(Beginning of RECORD EXCERPTS)

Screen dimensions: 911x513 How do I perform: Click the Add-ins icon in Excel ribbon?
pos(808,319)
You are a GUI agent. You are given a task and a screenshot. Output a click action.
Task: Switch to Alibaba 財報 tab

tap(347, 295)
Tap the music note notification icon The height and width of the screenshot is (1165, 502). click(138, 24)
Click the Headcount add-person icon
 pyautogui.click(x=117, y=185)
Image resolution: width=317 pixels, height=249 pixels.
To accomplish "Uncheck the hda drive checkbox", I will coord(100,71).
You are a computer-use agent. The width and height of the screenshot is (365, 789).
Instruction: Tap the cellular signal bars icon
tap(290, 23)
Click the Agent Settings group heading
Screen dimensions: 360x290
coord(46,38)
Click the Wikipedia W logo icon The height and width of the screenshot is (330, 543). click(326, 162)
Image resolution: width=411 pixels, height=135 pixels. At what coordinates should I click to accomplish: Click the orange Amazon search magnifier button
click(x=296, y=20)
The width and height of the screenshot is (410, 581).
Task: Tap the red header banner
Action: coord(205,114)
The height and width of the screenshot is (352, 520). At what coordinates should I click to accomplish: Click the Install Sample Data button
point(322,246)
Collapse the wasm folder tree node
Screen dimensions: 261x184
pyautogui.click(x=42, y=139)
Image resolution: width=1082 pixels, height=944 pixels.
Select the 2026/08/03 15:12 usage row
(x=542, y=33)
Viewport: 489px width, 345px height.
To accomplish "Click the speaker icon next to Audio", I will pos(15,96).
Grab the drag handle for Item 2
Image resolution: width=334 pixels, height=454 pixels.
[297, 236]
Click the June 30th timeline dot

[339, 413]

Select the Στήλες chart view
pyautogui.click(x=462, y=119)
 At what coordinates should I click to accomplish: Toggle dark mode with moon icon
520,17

(End of RECORD EXCERPTS)

_YOUR ASSIGNMENT_. Please reproduce the listing word for word, but only from the line that contains "Select the 2026/08/03 15:12 usage row" to its last line, inclusive.

_ANSWER TO THIS EXERCISE_.
Select the 2026/08/03 15:12 usage row
(x=542, y=33)
Viewport: 489px width, 345px height.
To accomplish "Click the speaker icon next to Audio", I will pos(15,96).
Grab the drag handle for Item 2
Image resolution: width=334 pixels, height=454 pixels.
[297, 236]
Click the June 30th timeline dot

[339, 413]

Select the Στήλες chart view
pyautogui.click(x=462, y=119)
 At what coordinates should I click to accomplish: Toggle dark mode with moon icon
520,17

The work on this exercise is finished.